-- PROVIDED INFORMATION follows --

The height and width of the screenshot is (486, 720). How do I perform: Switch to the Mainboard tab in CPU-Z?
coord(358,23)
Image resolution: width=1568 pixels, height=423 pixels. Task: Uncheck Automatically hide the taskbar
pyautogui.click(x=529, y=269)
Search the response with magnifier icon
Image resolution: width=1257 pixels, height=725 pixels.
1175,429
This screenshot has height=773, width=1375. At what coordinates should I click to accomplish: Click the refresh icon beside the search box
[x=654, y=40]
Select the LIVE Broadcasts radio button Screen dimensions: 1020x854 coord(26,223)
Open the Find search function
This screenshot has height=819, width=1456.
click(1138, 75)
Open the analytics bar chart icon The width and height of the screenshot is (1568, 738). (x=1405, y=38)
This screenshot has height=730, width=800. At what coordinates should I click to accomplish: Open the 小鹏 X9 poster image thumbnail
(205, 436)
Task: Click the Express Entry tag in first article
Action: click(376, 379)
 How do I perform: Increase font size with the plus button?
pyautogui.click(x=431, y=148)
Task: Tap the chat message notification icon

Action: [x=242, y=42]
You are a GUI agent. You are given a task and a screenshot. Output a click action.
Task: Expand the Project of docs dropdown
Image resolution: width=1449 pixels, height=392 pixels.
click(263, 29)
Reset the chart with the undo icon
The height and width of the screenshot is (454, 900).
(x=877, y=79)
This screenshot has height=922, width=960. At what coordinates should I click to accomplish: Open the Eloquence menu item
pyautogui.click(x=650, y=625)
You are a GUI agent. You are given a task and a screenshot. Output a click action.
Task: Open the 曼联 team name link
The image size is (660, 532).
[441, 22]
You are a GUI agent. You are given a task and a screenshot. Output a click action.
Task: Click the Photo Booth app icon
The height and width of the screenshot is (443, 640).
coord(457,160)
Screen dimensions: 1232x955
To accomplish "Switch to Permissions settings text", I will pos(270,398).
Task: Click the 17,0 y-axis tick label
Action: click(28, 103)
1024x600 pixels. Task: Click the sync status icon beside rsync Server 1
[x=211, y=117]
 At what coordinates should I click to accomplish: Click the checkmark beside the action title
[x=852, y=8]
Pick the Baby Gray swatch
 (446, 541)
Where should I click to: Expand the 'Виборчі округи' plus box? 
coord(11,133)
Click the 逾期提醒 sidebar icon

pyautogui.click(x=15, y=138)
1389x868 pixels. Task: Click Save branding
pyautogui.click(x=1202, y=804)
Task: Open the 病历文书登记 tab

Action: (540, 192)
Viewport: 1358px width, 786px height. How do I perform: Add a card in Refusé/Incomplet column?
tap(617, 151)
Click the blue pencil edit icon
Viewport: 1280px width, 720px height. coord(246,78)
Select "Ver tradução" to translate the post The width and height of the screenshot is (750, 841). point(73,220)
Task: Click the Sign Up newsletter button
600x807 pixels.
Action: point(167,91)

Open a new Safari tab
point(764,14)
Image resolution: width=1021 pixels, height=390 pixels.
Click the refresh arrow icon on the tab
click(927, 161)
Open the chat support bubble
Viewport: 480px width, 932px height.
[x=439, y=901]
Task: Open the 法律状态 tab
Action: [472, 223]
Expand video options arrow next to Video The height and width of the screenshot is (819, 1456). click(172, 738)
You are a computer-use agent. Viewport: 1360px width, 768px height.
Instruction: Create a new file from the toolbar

-- PROVIDED INFORMATION concluded --

- **YOUR TASK**:
The lines to copy run from the first line of the entries to the line containing "Search the response with magnifier icon"; copy them exactly and output nothing else.

- **TASK SOLUTION**:
The height and width of the screenshot is (486, 720). How do I perform: Switch to the Mainboard tab in CPU-Z?
coord(358,23)
Image resolution: width=1568 pixels, height=423 pixels. Task: Uncheck Automatically hide the taskbar
pyautogui.click(x=529, y=269)
Search the response with magnifier icon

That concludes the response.